Drats — that's almost what we have. What we have is that thing, but with a $-f$ instead of a $+f^2$. In other words, we have $\textit{that thing}-f^2-f$. Well, let's put it into our equation above anyway:
\begin{align}
0&=f^4-2xf^2-f+\Big(x-\frac12\Big)^2-\frac14\\
&=\left(\left(f^2-\left(x-\tfrac12\right)\right)^2-f^2-f \right)-\frac14\\
&=\Big(f^2-\left(x-\tfrac12 \right)\Big)^2-f^2-f-\frac14
\end{align}
Woah! We can factor that...
\begin{align}
&=\Big(f^2-\left(x-\tfrac12 \right)\Big)^2-\left(f+\tfrac12 \right)^2
\end{align}
And suddenly it's the difference of two squares:
\begin{align}
&=\Big(f^2-\left(x-\tfrac12 \right)+\left(f+\tfrac12 \right)\Big)\Big(f^2-\left(x-\tfrac12 \right)-\left(f+\tfrac12 \right)\Big)\\
&=(f^2+f-x+1)(f^2-f-x)
\end{align}
Woohoo! We factored that beast. The end is in sight.

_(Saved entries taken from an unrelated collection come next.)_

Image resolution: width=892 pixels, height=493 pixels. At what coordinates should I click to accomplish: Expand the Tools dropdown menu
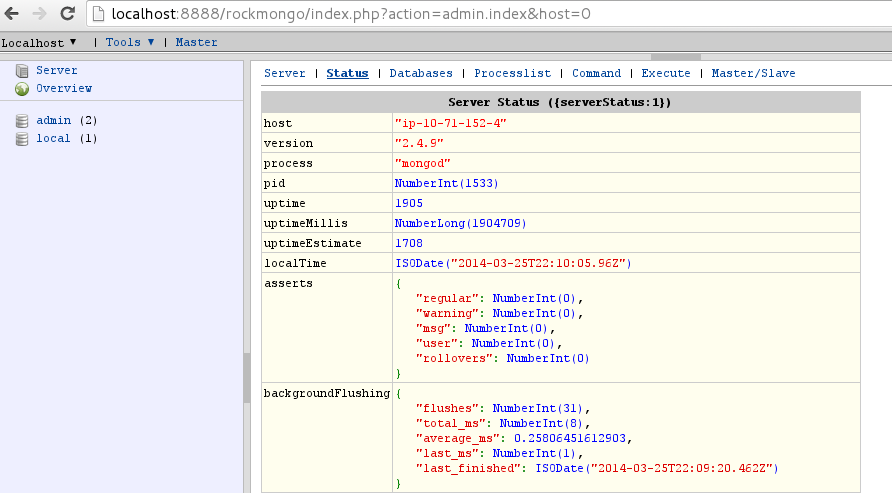tap(130, 42)
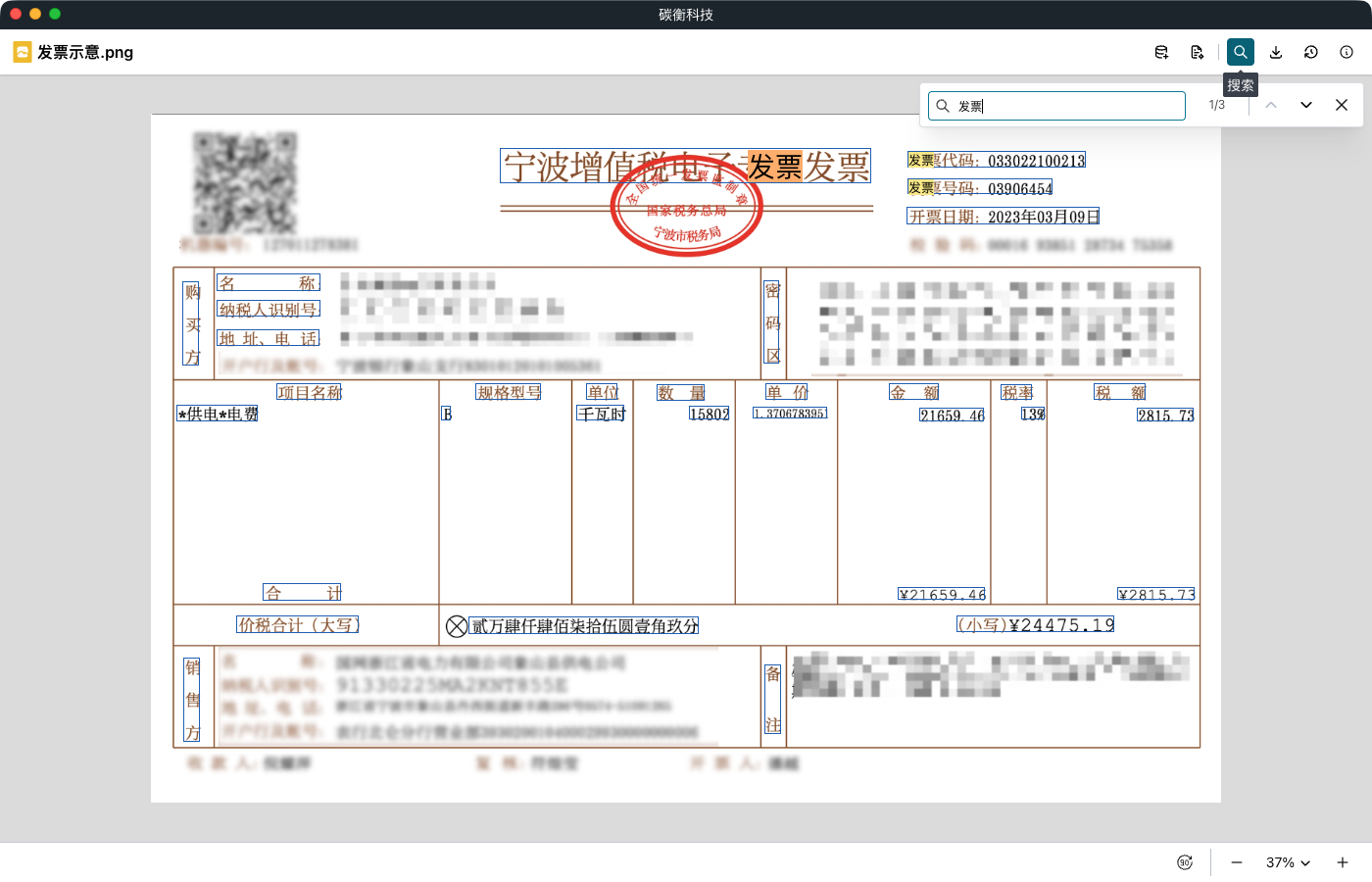Click the 1/3 match counter toggle

(x=1218, y=105)
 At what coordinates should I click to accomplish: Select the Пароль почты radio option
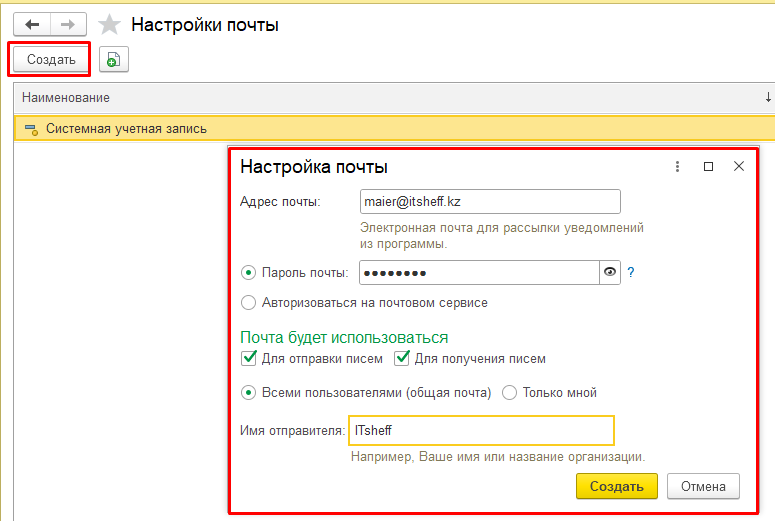coord(249,272)
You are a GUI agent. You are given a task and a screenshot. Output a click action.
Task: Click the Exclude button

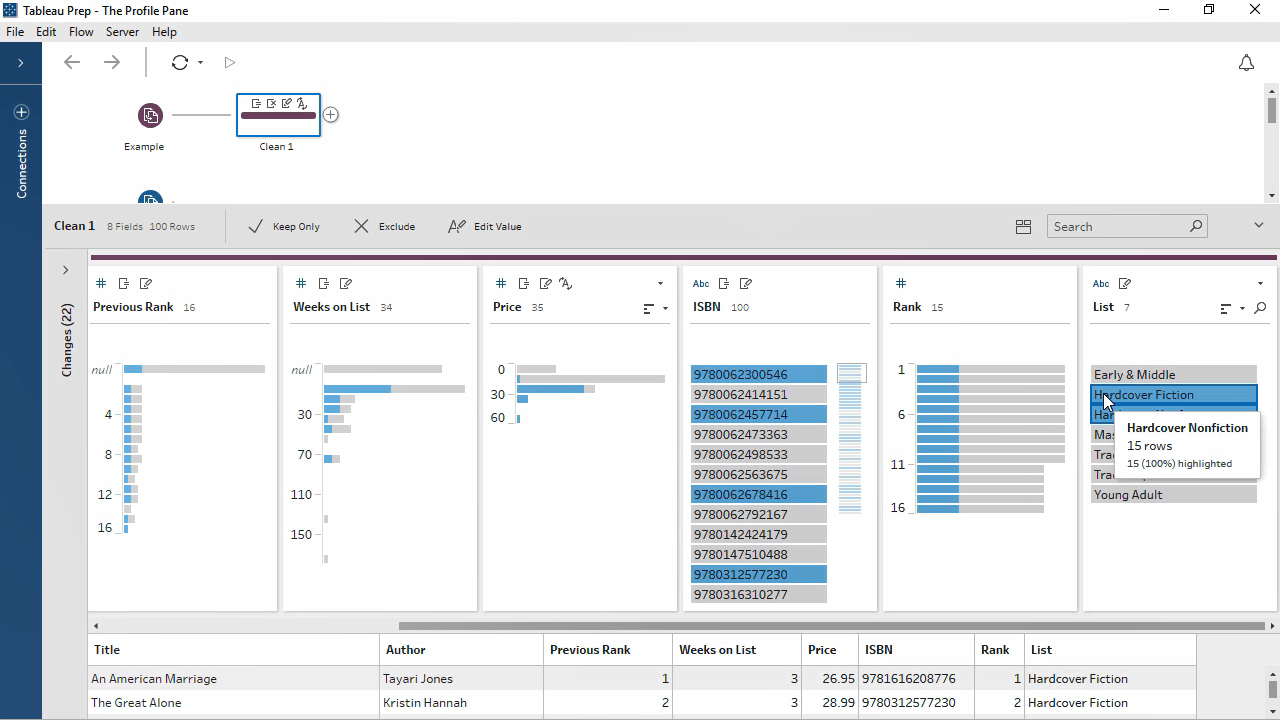pos(384,227)
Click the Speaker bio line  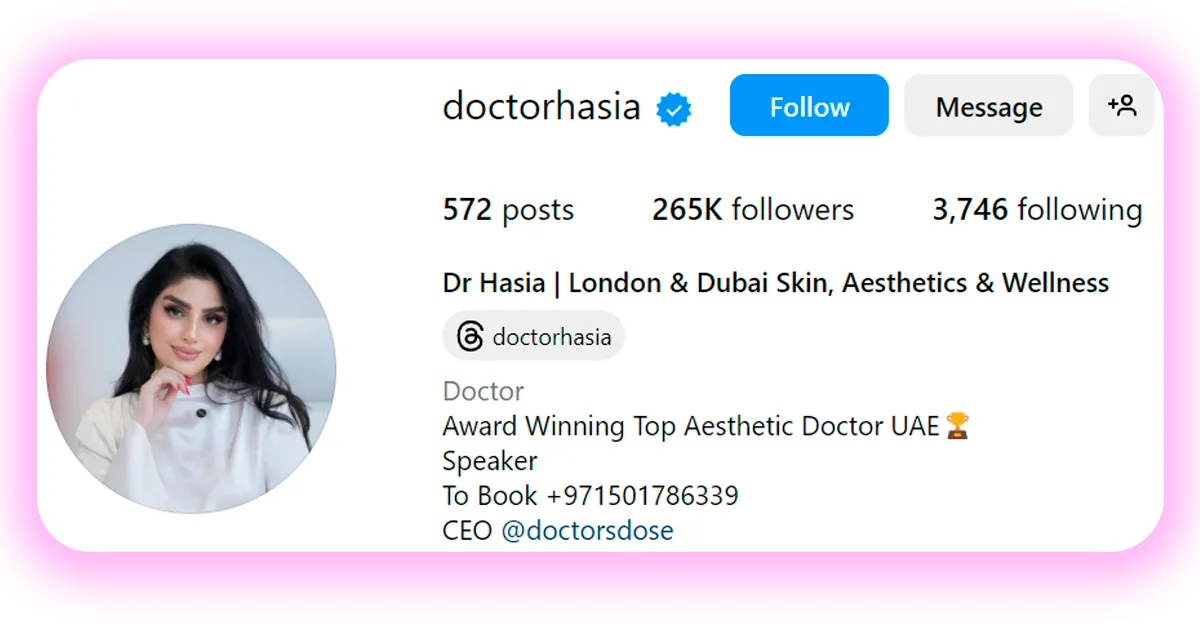pyautogui.click(x=490, y=462)
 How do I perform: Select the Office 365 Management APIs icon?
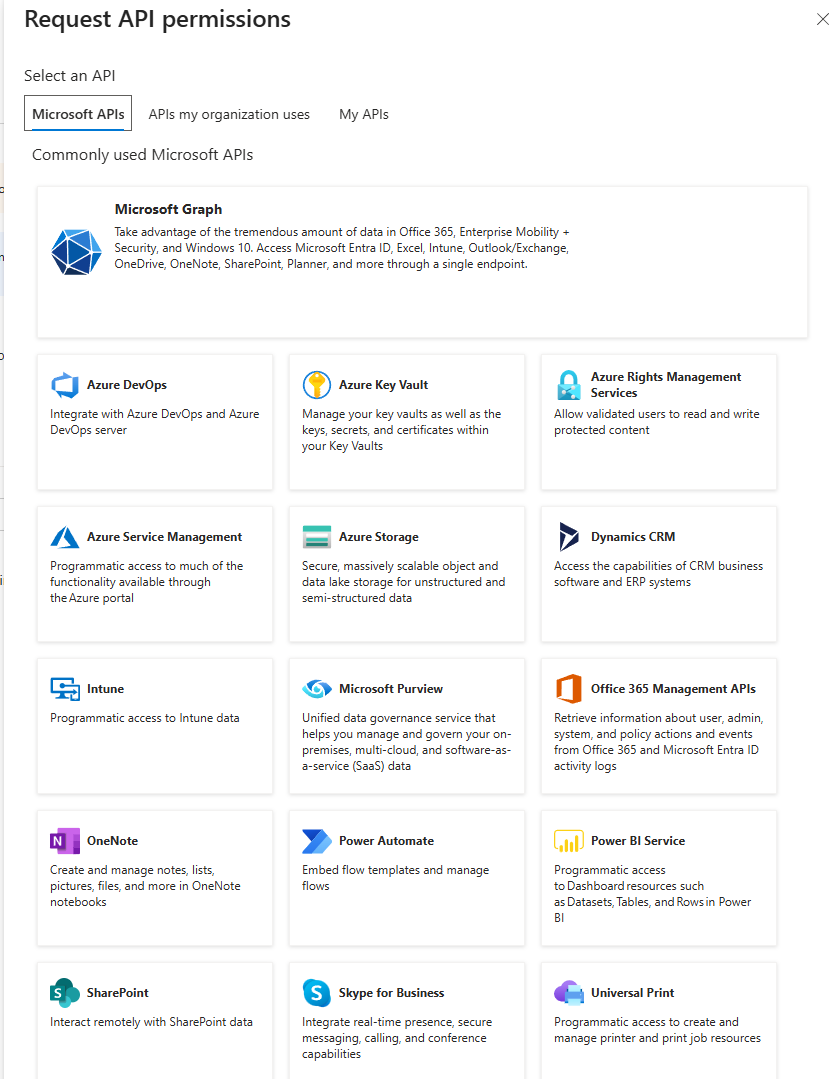point(569,689)
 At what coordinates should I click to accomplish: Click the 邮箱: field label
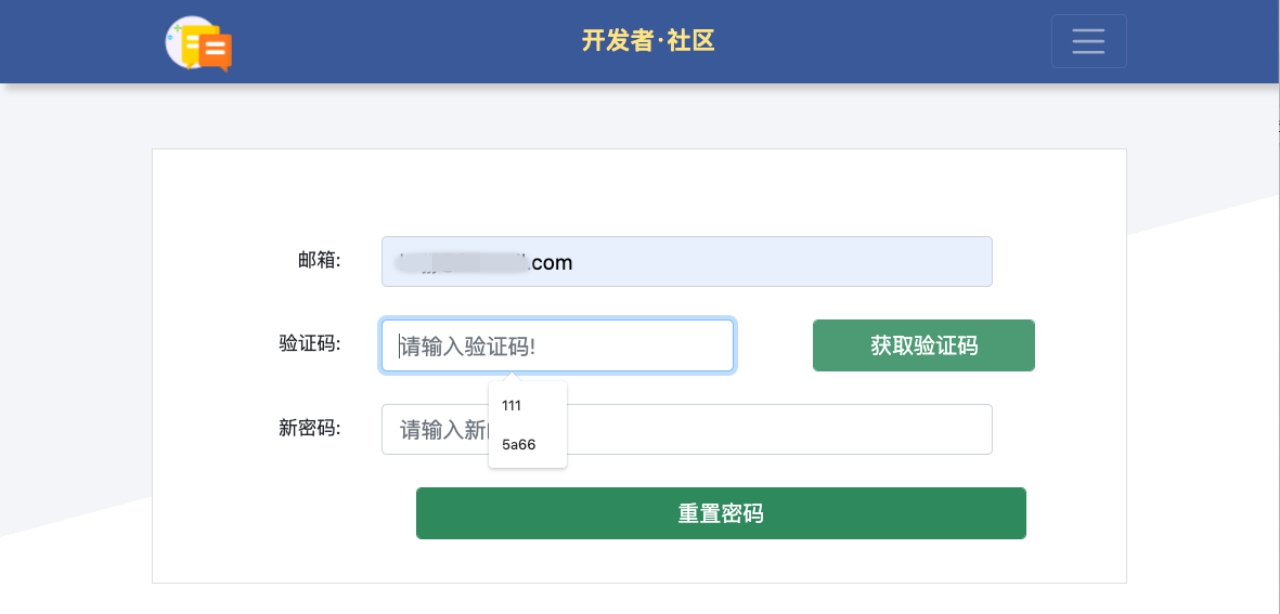(319, 260)
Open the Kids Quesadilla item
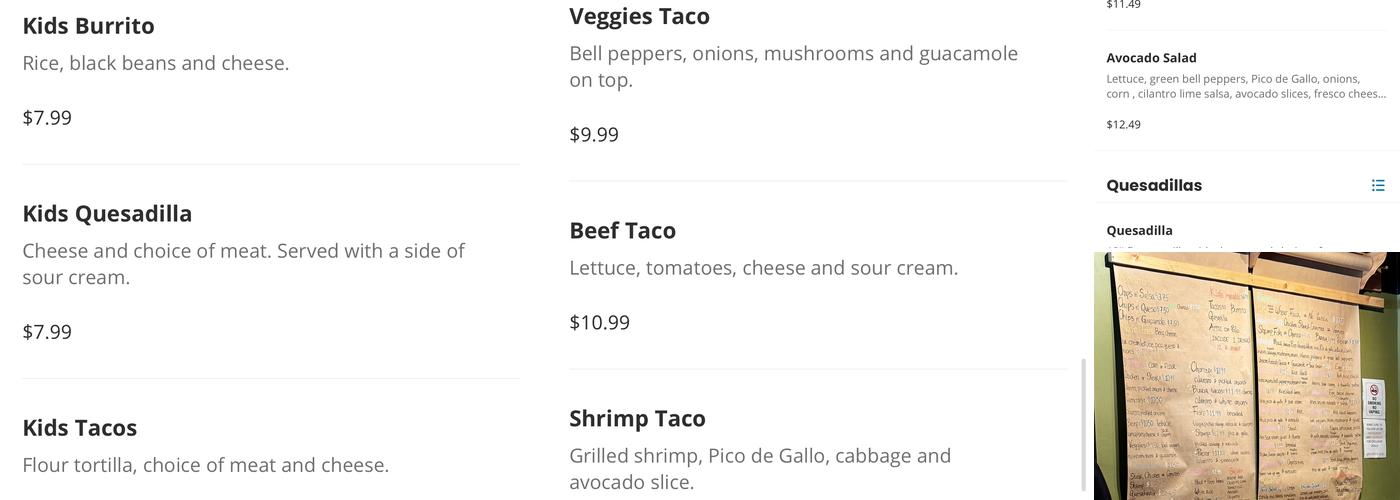Image resolution: width=1400 pixels, height=500 pixels. point(107,214)
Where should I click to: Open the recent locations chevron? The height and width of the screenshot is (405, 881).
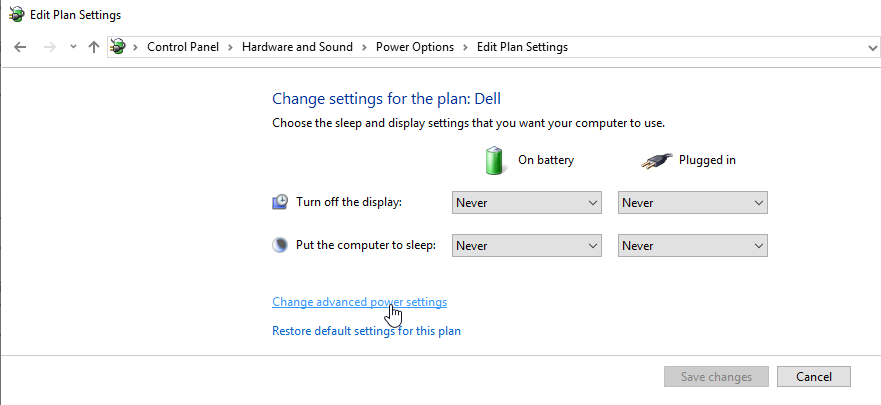(73, 47)
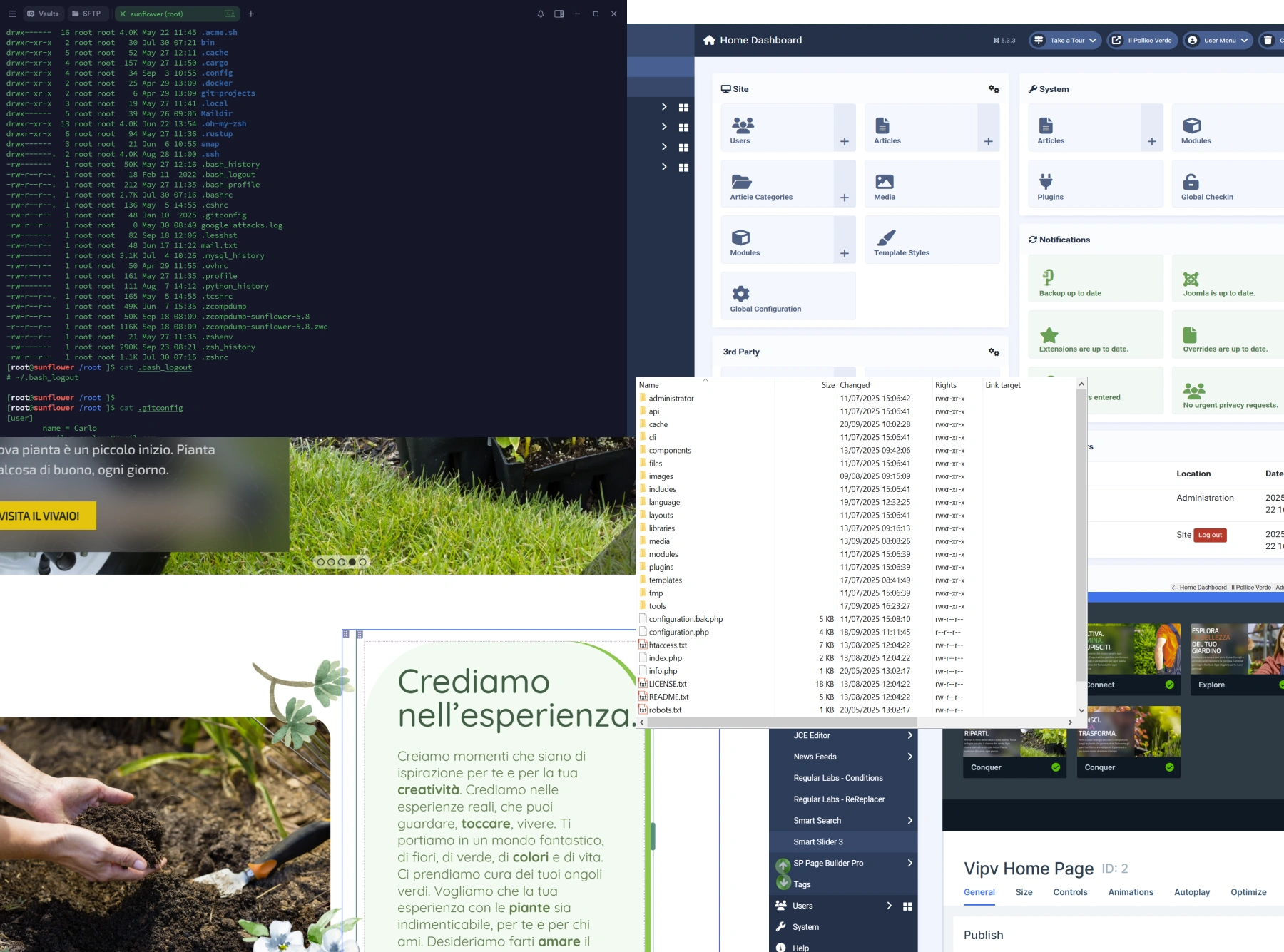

We now split this into two equations: $f^2+f-x+1=0$ and $f^2-f-x=0$. Each give us two possible solutions. After using the quadratic formula, we end up with
$$\frac{-1\pm\sqrt{4x-3}}2,\frac{1\pm\sqrt{4x+1}}2$$
Now, we need to test each of these to see which one works. Actually, this isn't too bad — we can just choose a good choice for $x>1$ for each of these (preferably a choice of $x$ that gives us lots of integers) and see if they work. (Why $x>1$? 'Cause that's what the problem says.)
So, let's pick good values of $x$ and plug them into the original equation: $\sqrt{x-\sqrt{x+f}}=f$.
Working with $x=3$, the first two solutions give me $1=1$ and $\sqrt2=-2$ respectively; working with $x=2$, the last two solutions give me $0=2$ and $1=-1$ respectively. Clearly, only the first one works; thus, the solution is:
$$f=\frac{-1+\sqrt{4x-3}}2$$
EDIT: Technically, they want you to find $a+b+c+d$. So, the answer is $(-1)+(2)+(4)+(-3)=2$.